Neil Pearce on Malaise in Latter-day Epidemiology
Neil Pearce from Massey University in Australia, along with John McKinley, dissect the malaise of latter-day epidemiology in this year 2000 statement made at the retirement celebration for Ian Prior in Wellington, New Zealand:
The development of modern epidemiology includes a practical and theoretical emphasis on epidemiology as a branch of biological and clinical science; a related emphasis on studying single biologically defined risk factors; the enthusiastic use of new techniques for measuring such risk factors; a search for universal dose-response relationships; and an emphasis on the randomized clinical trial as the paradigm to which all epidemiological studies should aspire.
This modern approach to epidemiology has been increasingly challenged in recent years.
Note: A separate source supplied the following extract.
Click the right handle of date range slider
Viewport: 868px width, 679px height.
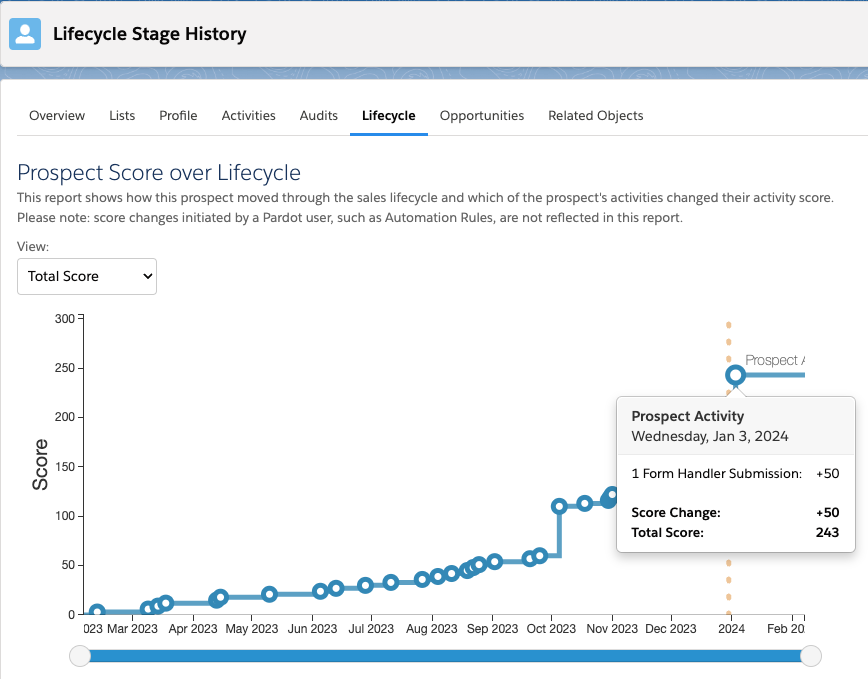pos(811,656)
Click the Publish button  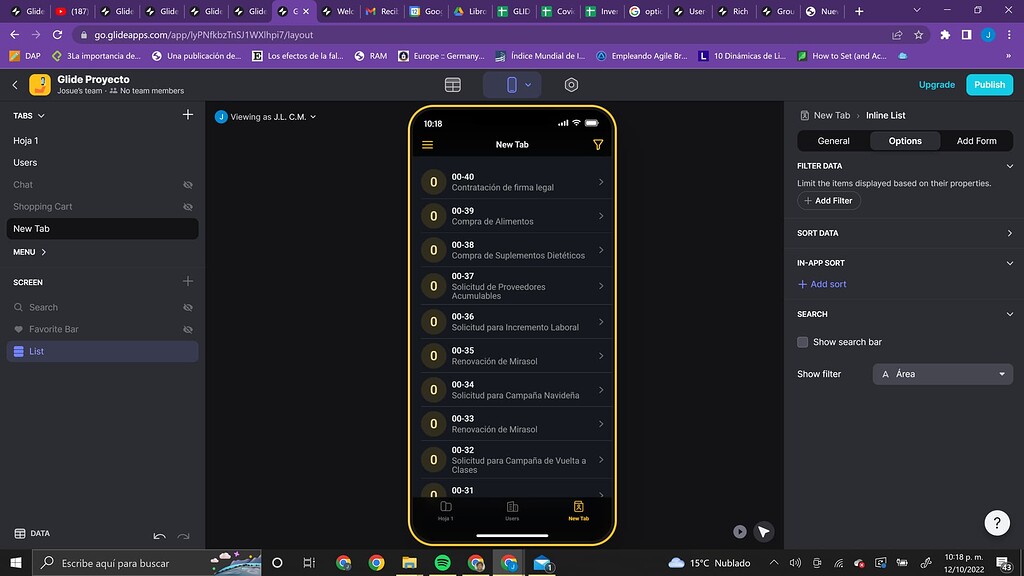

For example, John McKinley . . argues that what is now regarded as ‘established epidemiology’ is characterized by biophysiologic reductionism, absorption by biomedicine, a lack of real theory about disease causation, dichotomous thinking about disease (i.e., everyone is either healthy or sick), a maze of risk factors, confusion about spatial associations with causality, dogmatism about which study designs are acceptable, and excessive repetition of studies.
He argues that this approach diverts limited resources, blames the victim, produces a lifestyle approach to social policy, decontextualizes risk behaviors, seldom assesses a relative contribution of non-modifiable genetic factors and modifiable social and behavioral factors, and produces interventions that can be harmful. These trends are particularly noticeable with the recent rise of molecular epidemiology and especially in the renewed emphasis on issues of individual susceptibility.
Thus, in recent years has been a move to ‘go back to the future’ and rediscover the population perspective in epidemiology. For example, Geoffrey Rose has noted that entire populations may be exposed to a particular risk factor and there is usually a continuum of disease risk (rather than a clear distinction between the sick and the healthy) across populations. Small improvements in the health of a sick population may be more effective than attempts to treat illness in sick individuals. In fact, there are some situations in which ecological studies are not only necessary, but are also more appropriate, even when individual information is also available.
It is this recognition of the population context which is a key feature of the developing global epidemiology, also referred to [by Mervyn Susser] as “eco-epidemiology.”
Finally a decision as to what is appropriate to technology should be based on evidence. This is less obvious than it seems, since many epidemiological methods are not evidence-based. For example, the current wave of enthusiasm for ‘molecular epidemiology’ has led to the widespread use of biomarkers of exposure, even when there is very little evidence of their validity.
More generally, the randomized clinical trial may be an appropriate paradigm in many epidemiological studies with special risk factors, but will often be inappropriate in studies which require consideration of the historical and social contexts. As attention moves ‘upstream to the population level,’ modern epidemiological methods will become increasingly inappropriate, and new methods will need to be developed. There is nothing particularly unusual in this; all sciences develop new methods in response to new problems. The need for an evidence-based epidemiology also applies to the general ‘research strategy that is employed by epidemiologists, as well as the specific research methods that are employed, since there is good historical evidence of the value of a population-based approach [e.g. The Tokelau Islands Migrant Study; the Seven Countries Study]. (Henry Blackburn)
The Health of Pacific Societies: Ian Prior’s Life and Work. 2001. Wellington, NZ: Steele Roberts Ltd.